8) Toda la película está construida para crear en el espectador un sentido de opresión, de ausencia de aire y de libertad en una sociedad aplastada por el peso despótico, oscuro e insoportable de la Iglesia. Pero la historia de Irlanda narra algo totalmente diverso: para seguir teniendo esos sacerdotes, esas monjas y esos obispos, este pueblo ha sufrido siglos de martirio infligido por los protestantes ingleses, y todavía hoy lucha en las comarcas del Norte. Este pueblo, del que el no irlandés Mullan quiere recordarnos los sufrimientos que le provocaba la casta clerical, lo que en realidad ha hecho ha sido sembrar su fe, con heroica obstinación, en una Commonwealth hostil, fundando la Iglesia católica en los EE UU, en Australia, en Sudáfrica, en Nueva Zelanda.
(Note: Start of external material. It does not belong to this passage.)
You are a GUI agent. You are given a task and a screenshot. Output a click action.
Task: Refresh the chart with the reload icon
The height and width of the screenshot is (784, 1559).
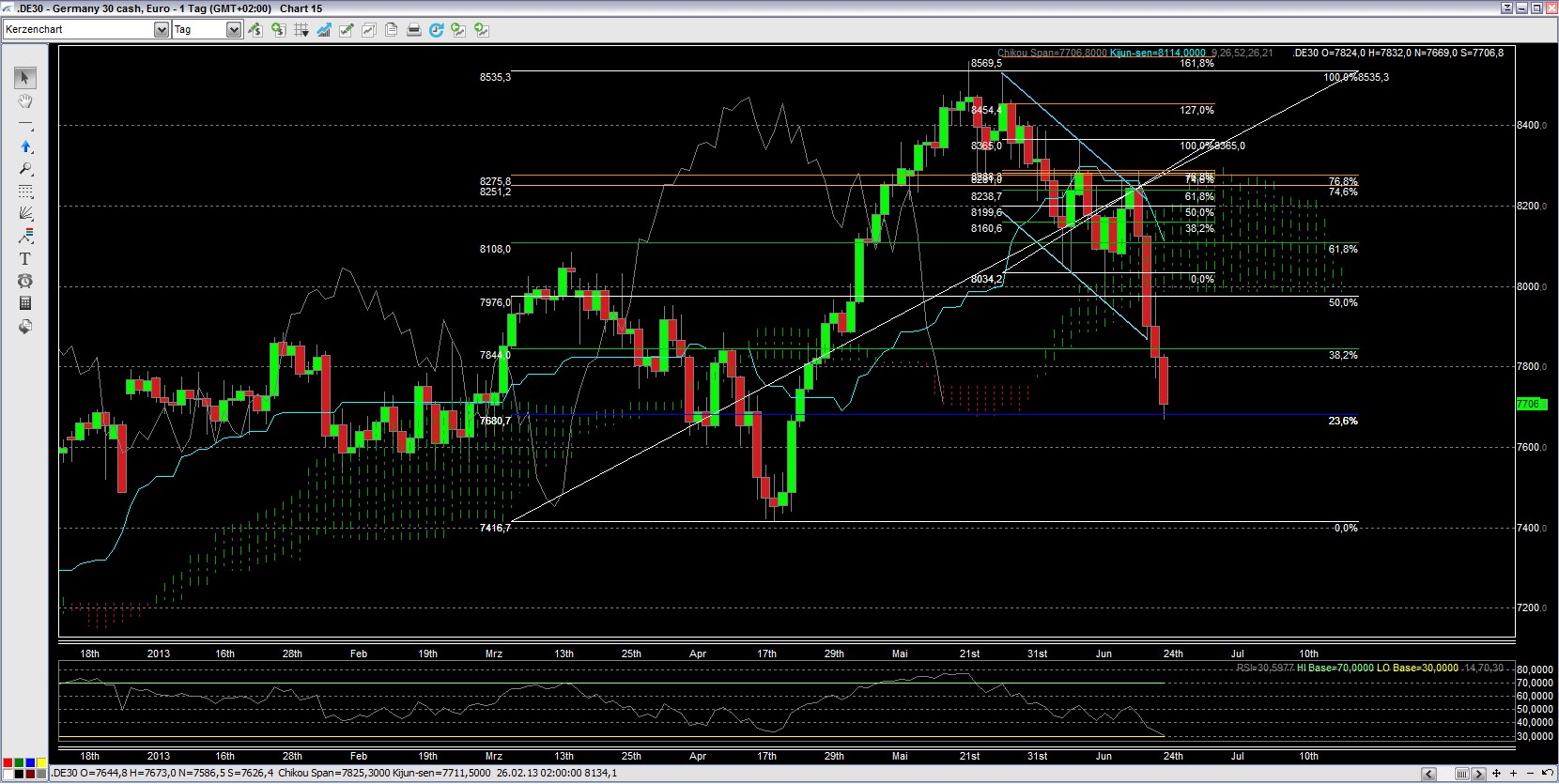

Un pueblo que, impulsado por la miseria y las persecuciones, partió desde su isla por pueblos enteros, con estandartes de santos desplegados, precisamente con los párrocos y las monjas a la cabeza. Hermanas Magdalenas incluidas.

 

9) Los sentimientos en los que más insiste la película giran en torno al drama de las jóvenes madres y la separación de sus criaturas. Efectivamente, ésta era la causa que más inducía a los padres a pedir que sus hijas fueran acogidas en esos Institutos. Hoy esto ya no podría suceder. ¿Acaso el aborto libre y gratuito no nos ha librado de semejantes problemas? Suprimida la vida, se evita el drama. En cambio, en la Irlanda católica de 1964 los niños, aunque fueran «fruto del pecado», nacían. Y esto, para muchos creyentes, es preferible a la tan fácil como cruenta solución actual. Afortunadamente, ya no existen «Casas para pecadoras» gestionadas por monjas. Para compensarlo, arrancamos millones de fetos del útero.